18 Ağustos 2013 Pazar

Ah be Ali Hocam...

Ah be Ali Hocam...
Ne zor şey hiç ama hiç vedalaşmak istemediğin bir dostuna veda yazısı yazıyor olmak.
Ve bu vedayı, Nazım ustanın deyişiyle, henüz omuz başımızda boşluğu kesilmiş bir kol gibi dururken yapmaya çalışmak, ne kadar da zor...
Cenazen için evinin önünde bekleşirken, henüz daha cenaze arabası gelmemişken oraya, şimdi bir yerlerden çıkıp gelecekmişsin gibiydi...

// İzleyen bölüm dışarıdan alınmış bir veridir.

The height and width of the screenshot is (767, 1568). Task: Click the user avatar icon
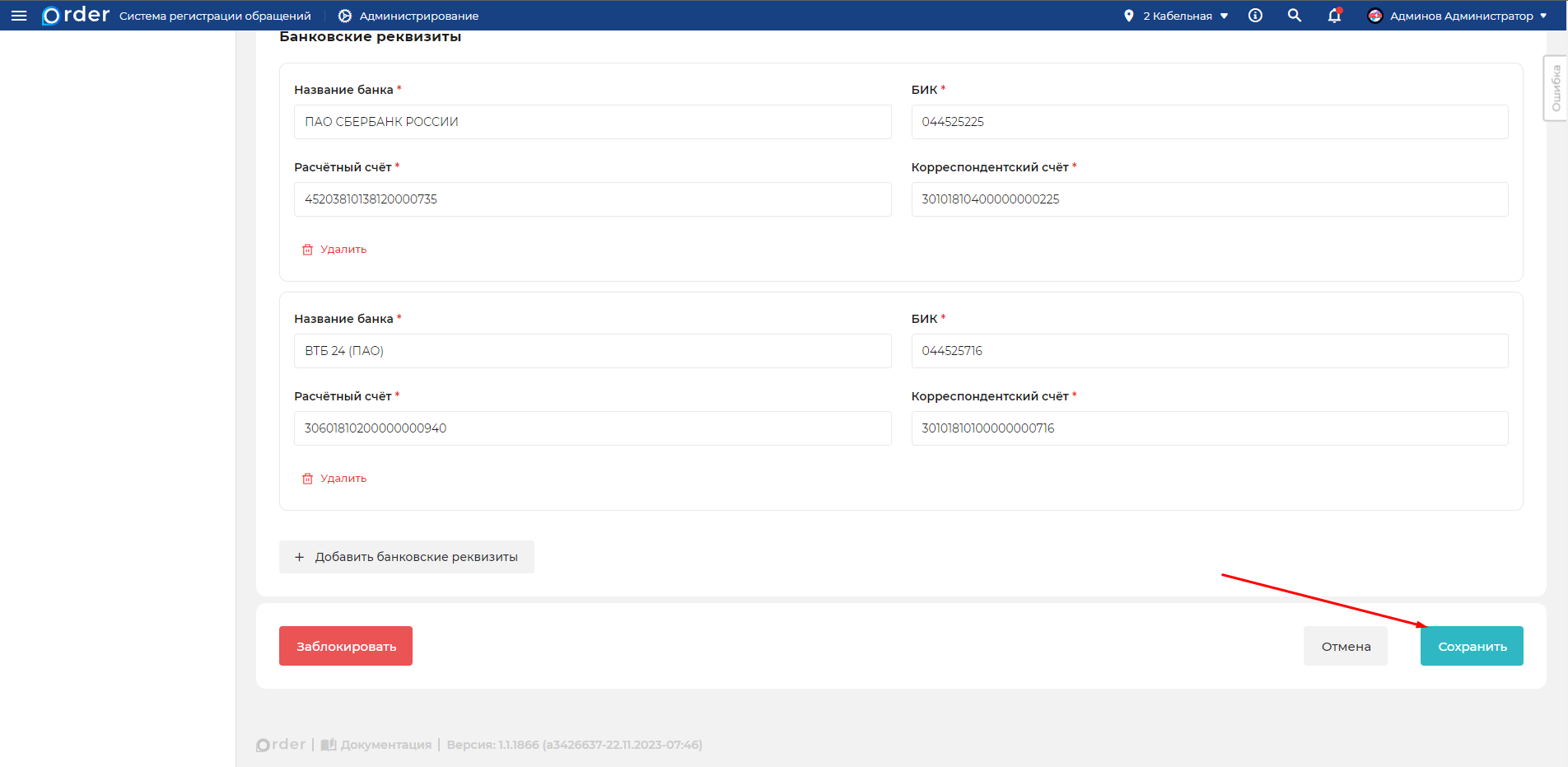1374,16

Sonra camide cenaze namazında saf tutarken bütün dostların, hemen geçiverip yanı başımıza kendi cenaze namazında ve göz kırparak her bakışa, safa durdun duracaktın sanki...
Hele mezarlıkta, her an bir yerlerden çıkman an meselesi gibiydi...

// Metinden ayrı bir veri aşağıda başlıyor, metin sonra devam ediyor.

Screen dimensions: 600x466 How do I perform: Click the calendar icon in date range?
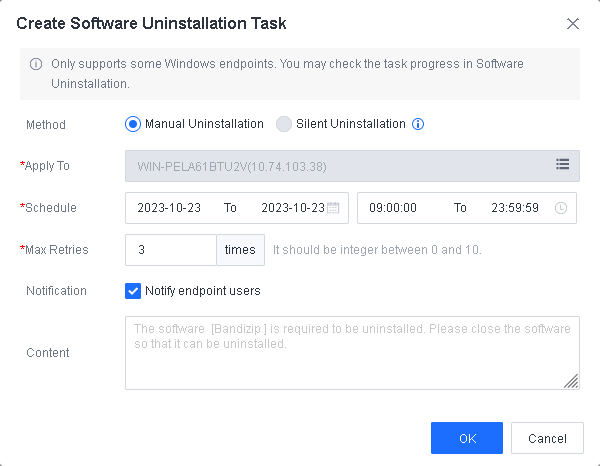[x=334, y=208]
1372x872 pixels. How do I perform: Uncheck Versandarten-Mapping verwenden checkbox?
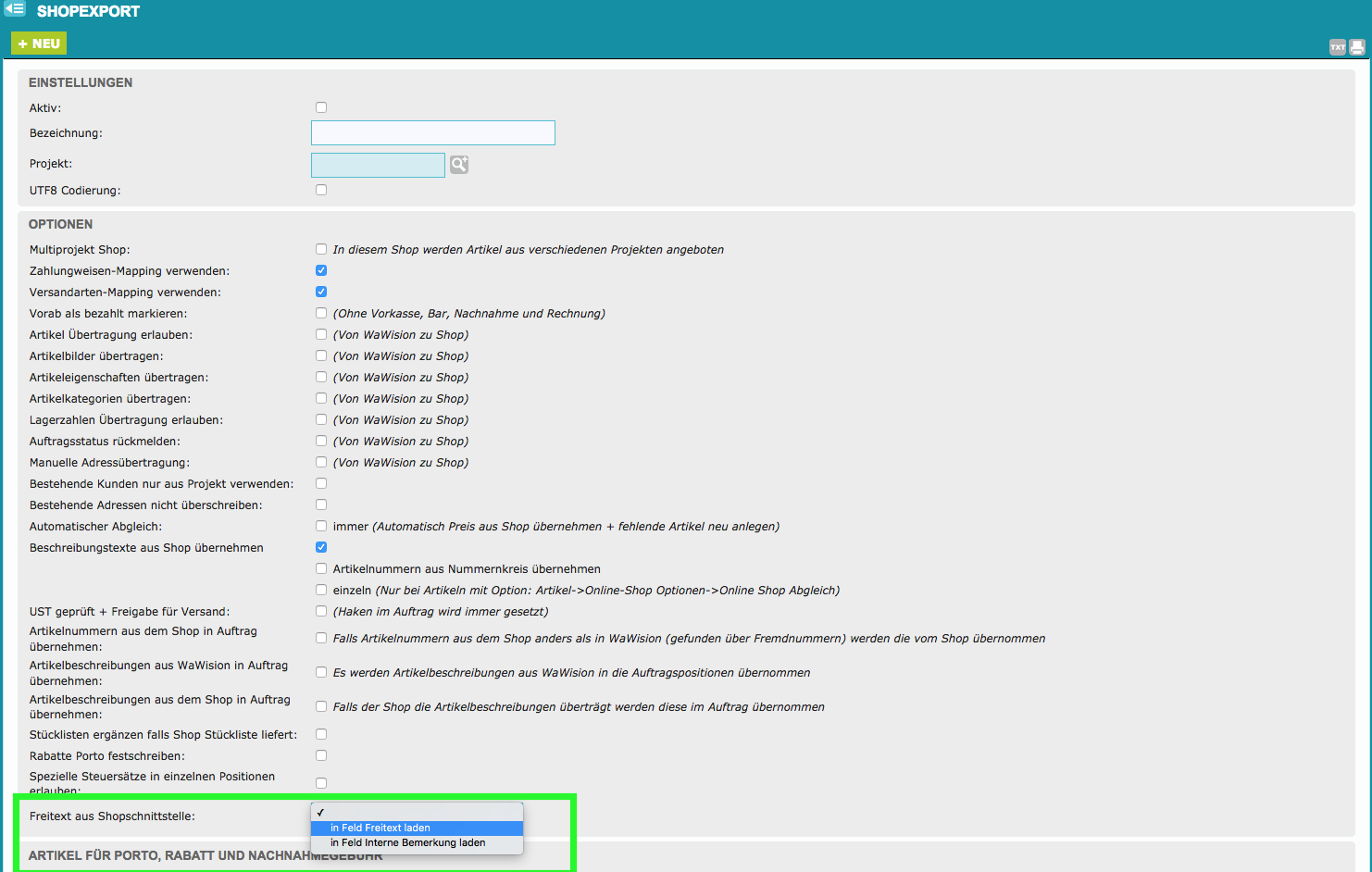pyautogui.click(x=321, y=292)
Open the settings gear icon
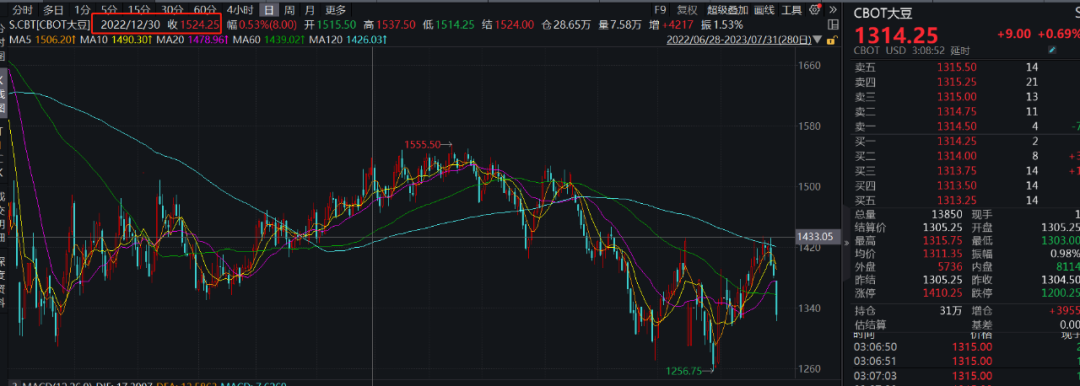1080x386 pixels. click(x=815, y=10)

Sırtında siyah palton, kafanda siyah şapkan ile...
Ali Hocam...
Çok ağladık...
Bütün dostların bir birlerinin gözünün içine bakarak belkide ilk defa konu sen olduğun halde diyecek bişey bulamadılar... 
...
Ah be Ali Hocam...
Bütün dostların, yoldaşların herkes, cenazen için oradaydılar, görmeliydin; evinin önünde, cenazende... Yıllardır bir araya getirmeyi hayal ettiğin herkes oradaydı...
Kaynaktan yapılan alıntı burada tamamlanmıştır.